**What to do**
All lines with the word "agent" must be pulled from the entries below.

[Data excerpts]
+ + + + + + +

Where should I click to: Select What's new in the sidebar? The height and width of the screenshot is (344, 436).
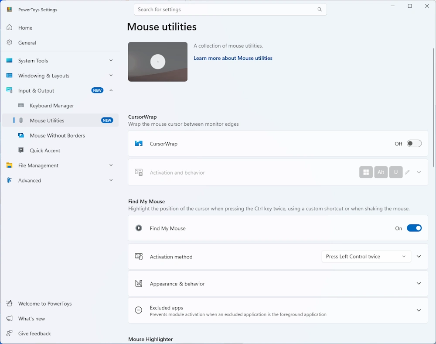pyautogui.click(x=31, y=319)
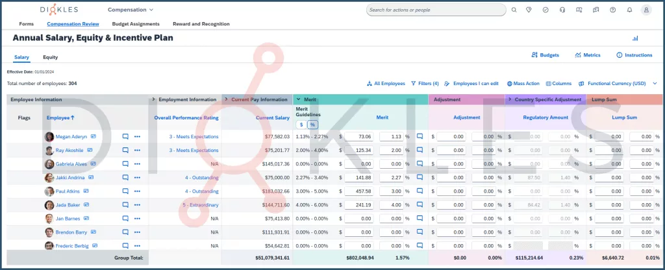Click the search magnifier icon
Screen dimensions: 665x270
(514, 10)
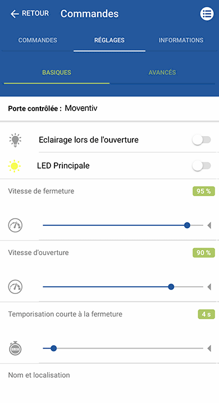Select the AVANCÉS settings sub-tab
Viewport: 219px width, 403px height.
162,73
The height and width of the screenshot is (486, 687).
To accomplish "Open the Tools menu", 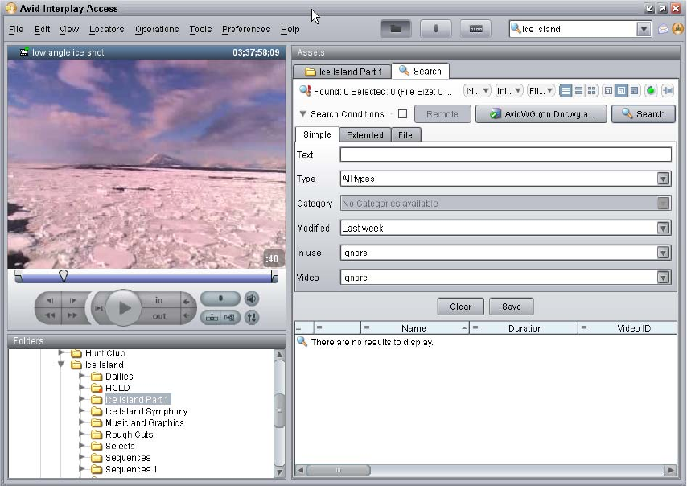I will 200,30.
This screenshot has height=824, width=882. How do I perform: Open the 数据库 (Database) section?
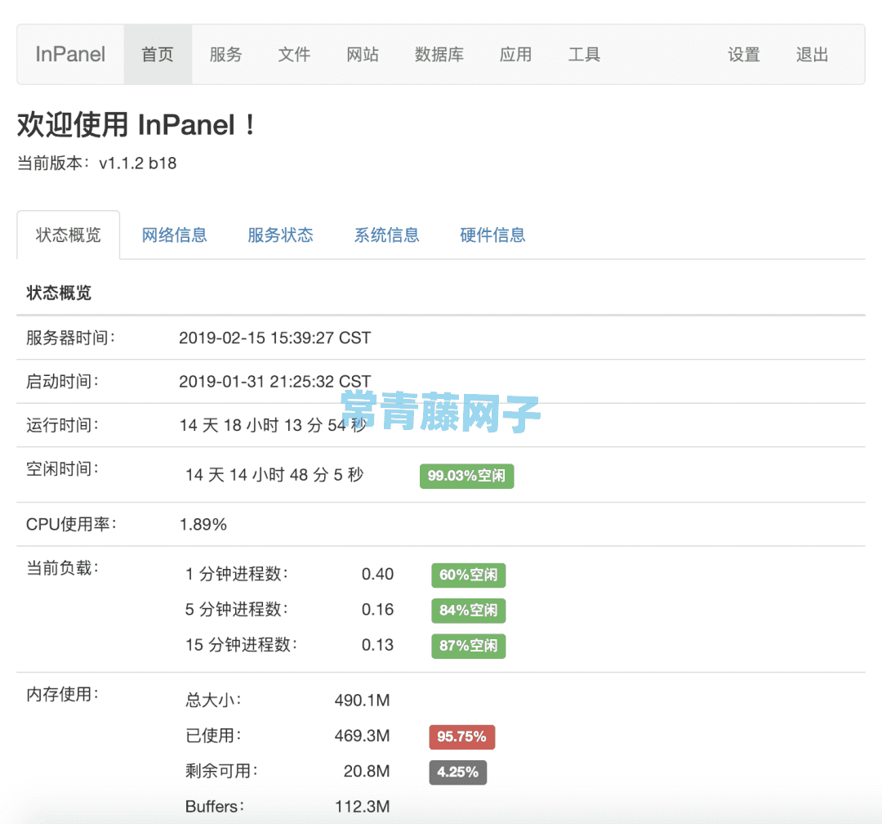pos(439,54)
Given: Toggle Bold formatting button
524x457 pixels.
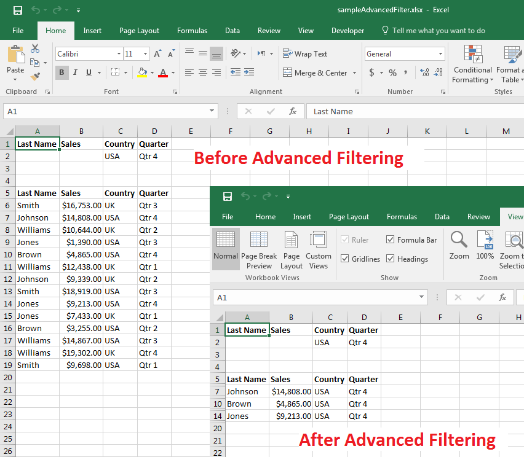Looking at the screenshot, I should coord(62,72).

+ + + + + + +

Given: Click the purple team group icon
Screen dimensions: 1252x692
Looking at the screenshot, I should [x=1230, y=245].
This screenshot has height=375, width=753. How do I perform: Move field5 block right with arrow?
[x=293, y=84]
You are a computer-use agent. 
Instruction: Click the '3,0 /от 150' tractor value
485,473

+ + + + + + +

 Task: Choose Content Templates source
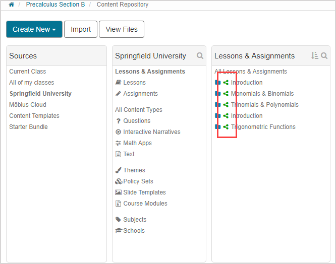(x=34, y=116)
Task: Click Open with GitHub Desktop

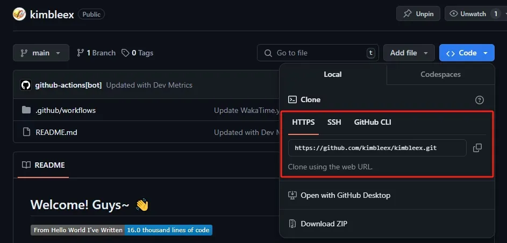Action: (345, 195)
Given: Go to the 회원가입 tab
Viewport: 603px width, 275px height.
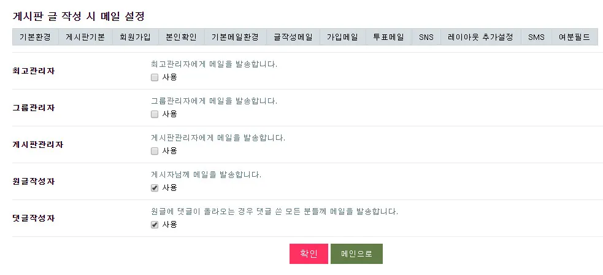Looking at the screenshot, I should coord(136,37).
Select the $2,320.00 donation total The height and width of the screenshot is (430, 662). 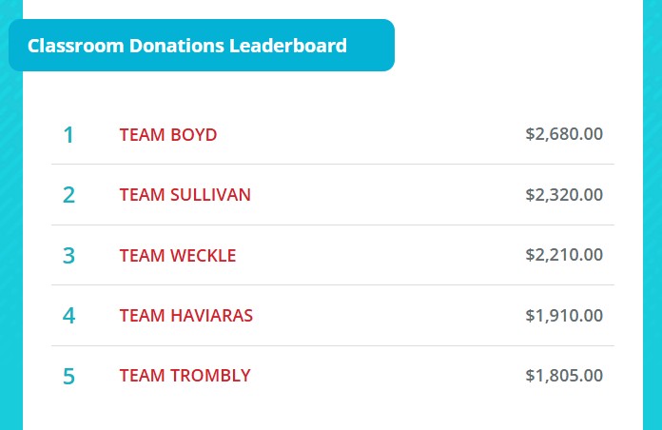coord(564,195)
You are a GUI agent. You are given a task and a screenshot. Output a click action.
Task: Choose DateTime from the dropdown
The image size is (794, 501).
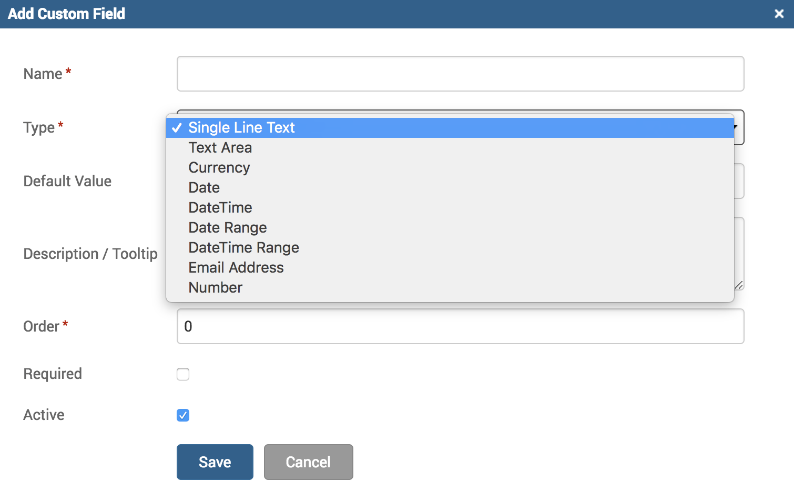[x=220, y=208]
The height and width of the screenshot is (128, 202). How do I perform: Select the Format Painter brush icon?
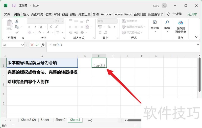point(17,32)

+ + + + + + +

**Reply**
You are a computer-use agent. 
You are a GUI agent. You are given a task and a screenshot. Output a click action.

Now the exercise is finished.